STANFORD, Calif. -- Stanford hired Iowa athletic director Bob Bowlsby on Tuesday to run the Cardinal's athletic department.

He will join the university in July as the replacement for Ted Leland, who left earlier this year to become vice president for university advancement at Pacific. Former football coach Bill Walsh has served as interim athletic director since then.

"I know it's a good fit and I think the folks at Stanford feel so as well," Bowlsby said in a telephone conference call. "I've been to the Stanford campus a couple of times and I'm impressed with the people I've met with. It's easy to get a feel for the pride of the university and I was smitten by what I saw and felt there even at that point."

Bowlsby has been at Iowa for nearly 15 years, overseeing a program with 24 varsity sports and a $56 million budget.

Bowlsby will lead a unique Stanford program that combines some of the nation's top sports programs at one of the most highly respected academic institutions. The school has 34 varsity programs and an annual athletic budget of $60 million and won 50 national team championships under Leland's 14-year tenure.

"I want to continue the tradition of success at Stanford," Bowlsby said. "That success is self-evident of a lot of good decisions that have been made. I will come in with an open mind."

Bowlsby was became Iowa's 10th athletic director in 1991 and during that time coordinated an era of growth and success on and off the field in several of the school's programs.

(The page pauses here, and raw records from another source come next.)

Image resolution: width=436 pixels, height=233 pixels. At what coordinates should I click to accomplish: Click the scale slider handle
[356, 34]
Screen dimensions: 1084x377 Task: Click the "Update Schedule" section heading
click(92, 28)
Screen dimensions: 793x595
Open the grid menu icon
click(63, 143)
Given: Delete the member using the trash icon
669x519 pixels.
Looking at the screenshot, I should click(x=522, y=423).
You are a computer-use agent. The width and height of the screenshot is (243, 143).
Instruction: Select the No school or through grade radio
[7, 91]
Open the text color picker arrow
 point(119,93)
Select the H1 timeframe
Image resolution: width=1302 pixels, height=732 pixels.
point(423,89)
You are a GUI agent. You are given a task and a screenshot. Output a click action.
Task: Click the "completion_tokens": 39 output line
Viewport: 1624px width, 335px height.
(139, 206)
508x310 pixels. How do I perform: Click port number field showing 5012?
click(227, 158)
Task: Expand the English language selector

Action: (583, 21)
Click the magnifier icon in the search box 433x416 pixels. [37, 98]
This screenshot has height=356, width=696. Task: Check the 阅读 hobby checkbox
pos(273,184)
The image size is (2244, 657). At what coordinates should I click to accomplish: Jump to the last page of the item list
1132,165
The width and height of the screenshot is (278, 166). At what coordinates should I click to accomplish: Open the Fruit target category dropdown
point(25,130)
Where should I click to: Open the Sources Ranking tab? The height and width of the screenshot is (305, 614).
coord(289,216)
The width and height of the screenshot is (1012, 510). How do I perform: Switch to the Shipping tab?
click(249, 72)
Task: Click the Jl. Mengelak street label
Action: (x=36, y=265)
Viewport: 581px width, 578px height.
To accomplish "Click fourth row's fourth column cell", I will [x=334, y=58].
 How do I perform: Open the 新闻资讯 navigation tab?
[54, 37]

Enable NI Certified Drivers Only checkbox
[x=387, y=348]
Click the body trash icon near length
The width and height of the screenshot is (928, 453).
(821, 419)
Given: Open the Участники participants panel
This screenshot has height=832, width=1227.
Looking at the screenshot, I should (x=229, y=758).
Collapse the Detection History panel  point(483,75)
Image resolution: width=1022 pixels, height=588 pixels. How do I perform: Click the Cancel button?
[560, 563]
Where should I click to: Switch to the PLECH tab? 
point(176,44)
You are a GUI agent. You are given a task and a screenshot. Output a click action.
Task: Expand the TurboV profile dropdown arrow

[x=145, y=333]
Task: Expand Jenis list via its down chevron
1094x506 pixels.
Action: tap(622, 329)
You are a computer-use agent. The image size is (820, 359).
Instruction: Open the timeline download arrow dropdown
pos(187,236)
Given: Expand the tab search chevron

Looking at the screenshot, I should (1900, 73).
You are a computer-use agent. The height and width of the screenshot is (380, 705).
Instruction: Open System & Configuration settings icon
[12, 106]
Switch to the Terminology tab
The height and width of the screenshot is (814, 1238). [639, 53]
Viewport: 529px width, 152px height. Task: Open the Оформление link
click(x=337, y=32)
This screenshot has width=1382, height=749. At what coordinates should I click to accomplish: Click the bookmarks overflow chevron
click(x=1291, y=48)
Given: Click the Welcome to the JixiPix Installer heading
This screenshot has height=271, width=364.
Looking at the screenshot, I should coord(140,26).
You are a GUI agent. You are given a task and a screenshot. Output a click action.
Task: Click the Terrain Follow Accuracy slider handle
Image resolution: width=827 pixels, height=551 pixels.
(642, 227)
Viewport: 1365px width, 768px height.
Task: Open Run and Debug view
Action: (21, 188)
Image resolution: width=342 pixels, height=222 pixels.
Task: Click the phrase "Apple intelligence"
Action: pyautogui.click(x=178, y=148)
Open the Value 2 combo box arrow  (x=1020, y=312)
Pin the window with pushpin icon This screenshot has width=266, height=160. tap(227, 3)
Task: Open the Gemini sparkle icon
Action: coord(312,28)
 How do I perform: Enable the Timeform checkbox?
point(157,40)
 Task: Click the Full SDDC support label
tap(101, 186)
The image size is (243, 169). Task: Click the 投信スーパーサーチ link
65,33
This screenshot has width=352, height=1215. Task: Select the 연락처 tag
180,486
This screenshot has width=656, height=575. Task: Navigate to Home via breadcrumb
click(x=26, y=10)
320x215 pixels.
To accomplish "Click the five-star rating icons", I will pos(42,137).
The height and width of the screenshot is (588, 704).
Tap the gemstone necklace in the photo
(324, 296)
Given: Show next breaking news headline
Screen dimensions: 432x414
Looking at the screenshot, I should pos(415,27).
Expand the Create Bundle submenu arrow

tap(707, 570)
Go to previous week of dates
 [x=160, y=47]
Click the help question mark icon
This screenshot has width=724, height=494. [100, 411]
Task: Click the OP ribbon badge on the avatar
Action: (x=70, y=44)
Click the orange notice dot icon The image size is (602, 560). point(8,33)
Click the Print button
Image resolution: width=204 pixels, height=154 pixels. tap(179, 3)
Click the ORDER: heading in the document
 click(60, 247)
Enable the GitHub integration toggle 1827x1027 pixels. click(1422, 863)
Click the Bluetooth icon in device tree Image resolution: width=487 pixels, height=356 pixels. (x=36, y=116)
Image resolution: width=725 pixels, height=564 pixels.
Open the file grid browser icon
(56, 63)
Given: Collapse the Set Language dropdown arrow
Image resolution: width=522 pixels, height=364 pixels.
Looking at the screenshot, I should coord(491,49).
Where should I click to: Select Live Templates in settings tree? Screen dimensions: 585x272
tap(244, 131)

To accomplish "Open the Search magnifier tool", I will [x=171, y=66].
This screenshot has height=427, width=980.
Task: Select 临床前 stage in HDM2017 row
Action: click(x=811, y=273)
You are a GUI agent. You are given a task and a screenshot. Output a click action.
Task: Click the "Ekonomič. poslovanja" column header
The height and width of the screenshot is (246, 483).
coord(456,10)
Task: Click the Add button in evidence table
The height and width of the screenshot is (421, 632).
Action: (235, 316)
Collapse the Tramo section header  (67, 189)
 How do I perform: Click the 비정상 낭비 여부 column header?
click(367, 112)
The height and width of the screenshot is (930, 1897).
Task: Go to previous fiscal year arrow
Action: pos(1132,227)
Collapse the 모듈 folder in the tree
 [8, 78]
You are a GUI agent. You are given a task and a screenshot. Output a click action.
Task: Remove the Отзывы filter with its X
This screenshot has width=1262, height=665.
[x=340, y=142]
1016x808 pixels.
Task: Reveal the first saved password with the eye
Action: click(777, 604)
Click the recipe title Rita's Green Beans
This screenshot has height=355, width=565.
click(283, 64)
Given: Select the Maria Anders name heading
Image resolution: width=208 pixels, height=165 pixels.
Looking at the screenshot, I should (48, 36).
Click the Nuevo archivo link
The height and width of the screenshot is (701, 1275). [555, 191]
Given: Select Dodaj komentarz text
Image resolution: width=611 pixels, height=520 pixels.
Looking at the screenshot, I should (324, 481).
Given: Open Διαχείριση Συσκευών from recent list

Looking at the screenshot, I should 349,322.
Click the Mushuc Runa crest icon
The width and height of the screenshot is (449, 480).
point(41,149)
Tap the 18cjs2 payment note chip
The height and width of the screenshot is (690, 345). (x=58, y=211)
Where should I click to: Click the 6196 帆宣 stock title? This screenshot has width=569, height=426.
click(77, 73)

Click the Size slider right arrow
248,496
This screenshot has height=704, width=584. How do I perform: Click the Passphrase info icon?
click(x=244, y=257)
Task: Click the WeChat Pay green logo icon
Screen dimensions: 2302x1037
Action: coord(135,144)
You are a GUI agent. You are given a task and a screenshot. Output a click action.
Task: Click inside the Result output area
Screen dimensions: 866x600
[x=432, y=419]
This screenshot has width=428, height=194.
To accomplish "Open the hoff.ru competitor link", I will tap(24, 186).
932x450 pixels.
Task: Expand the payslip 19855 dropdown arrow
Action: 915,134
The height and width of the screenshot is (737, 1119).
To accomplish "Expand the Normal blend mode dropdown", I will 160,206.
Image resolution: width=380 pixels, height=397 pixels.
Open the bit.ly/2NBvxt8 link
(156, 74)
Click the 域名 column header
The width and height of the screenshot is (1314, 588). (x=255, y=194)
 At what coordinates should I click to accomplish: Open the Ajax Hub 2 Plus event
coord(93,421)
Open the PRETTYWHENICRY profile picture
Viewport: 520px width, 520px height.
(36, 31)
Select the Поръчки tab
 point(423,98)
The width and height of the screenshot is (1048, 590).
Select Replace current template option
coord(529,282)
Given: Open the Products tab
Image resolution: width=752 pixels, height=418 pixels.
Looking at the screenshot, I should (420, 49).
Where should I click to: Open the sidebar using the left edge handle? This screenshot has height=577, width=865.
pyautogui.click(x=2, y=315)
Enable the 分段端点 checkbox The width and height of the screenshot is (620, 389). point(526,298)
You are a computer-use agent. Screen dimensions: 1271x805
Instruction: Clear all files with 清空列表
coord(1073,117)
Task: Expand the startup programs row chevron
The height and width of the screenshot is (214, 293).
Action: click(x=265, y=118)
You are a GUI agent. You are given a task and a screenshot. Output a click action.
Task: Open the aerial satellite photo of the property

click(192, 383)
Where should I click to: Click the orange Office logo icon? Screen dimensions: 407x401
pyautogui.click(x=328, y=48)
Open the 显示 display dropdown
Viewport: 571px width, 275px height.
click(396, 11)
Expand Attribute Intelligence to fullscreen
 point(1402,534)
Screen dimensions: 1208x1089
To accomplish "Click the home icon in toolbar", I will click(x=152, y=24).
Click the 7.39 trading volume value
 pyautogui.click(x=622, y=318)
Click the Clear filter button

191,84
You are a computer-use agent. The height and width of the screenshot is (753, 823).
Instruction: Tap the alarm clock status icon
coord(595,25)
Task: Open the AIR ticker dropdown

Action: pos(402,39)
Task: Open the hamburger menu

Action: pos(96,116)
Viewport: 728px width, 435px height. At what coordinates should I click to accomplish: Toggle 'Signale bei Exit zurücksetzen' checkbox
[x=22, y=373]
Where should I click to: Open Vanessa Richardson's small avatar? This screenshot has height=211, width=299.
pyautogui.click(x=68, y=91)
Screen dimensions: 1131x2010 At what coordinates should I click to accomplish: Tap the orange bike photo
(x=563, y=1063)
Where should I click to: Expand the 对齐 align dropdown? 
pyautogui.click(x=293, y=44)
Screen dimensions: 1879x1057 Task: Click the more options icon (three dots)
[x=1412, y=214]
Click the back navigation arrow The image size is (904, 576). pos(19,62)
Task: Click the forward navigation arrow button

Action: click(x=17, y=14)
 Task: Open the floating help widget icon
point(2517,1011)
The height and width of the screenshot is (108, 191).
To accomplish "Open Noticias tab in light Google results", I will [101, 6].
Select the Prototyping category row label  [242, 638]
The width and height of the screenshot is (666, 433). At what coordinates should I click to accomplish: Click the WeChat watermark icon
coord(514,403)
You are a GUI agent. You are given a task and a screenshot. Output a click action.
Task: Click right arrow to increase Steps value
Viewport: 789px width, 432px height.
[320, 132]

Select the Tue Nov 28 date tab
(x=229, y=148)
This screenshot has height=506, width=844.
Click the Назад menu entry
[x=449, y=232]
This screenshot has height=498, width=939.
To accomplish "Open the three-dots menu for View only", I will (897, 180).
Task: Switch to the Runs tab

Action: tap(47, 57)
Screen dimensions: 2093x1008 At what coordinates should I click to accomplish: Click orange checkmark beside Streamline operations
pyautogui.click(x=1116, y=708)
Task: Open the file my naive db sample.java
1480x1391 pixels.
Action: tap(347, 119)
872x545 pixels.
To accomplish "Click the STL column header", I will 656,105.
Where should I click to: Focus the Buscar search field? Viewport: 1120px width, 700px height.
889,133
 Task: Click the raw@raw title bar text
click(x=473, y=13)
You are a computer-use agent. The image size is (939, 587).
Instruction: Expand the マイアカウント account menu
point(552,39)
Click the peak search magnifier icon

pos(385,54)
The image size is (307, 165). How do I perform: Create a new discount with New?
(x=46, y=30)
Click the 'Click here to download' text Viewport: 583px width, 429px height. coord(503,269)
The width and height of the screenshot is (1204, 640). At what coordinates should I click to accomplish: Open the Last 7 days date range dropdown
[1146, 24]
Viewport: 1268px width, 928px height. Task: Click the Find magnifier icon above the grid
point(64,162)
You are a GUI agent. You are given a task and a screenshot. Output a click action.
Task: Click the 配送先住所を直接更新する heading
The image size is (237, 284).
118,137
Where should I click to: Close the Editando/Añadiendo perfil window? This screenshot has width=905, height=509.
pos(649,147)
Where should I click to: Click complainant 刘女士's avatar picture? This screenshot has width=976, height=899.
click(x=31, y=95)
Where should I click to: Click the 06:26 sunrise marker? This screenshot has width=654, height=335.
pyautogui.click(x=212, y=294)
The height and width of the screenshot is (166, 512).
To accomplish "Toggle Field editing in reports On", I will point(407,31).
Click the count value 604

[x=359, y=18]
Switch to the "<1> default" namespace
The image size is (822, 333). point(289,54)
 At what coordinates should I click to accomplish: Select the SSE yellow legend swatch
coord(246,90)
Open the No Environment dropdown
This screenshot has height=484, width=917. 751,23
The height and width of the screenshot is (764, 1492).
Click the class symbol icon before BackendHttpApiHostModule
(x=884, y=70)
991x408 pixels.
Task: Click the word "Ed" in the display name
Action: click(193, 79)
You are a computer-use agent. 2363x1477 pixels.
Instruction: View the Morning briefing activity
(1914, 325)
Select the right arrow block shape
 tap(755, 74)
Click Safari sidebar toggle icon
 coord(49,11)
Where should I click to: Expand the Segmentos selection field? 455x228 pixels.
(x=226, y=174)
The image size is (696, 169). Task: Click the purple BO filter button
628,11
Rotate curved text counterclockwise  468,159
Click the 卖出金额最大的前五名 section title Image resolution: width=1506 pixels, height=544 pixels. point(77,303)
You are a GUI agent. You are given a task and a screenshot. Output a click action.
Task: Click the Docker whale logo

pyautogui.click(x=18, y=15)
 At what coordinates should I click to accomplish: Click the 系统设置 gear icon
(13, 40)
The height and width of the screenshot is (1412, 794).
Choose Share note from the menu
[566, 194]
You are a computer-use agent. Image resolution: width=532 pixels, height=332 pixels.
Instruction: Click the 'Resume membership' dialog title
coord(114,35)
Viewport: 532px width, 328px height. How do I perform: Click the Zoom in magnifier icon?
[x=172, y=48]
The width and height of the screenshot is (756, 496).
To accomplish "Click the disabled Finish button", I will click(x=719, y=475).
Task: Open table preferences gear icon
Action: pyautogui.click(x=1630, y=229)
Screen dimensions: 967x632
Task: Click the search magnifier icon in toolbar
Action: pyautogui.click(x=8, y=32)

Although it took a while, he has ultimately won praise among Hawkeyes fans for hiring Kirk Ferentz in 1999 to replace football coach Hayden Fry. But Bowlsby was criticized by some for not hiring Bob Stoops, a former Iowa player credited with turning around the Oklahoma program.

Last month probably marked his last significant coaching change when he fired wrestling coach Jim Zalesky and hired former Iowa wrestling star Tom Brands.

Bowlsby oversaw the $87 million renovation of Kinnick Stadium, which will be completed this fall. Stanford is also in the process of renovating its football stadium, a project which should be completed in time for next season.

"Ironically a project in which I put a lot of blood, sweat and tears into will open this fall and I won't get to move into," Bowlsby said.

Bowlsby will continue working in Iowa City until midsummer, and an interim athletic director will be appointed later this year, Iowa officials said.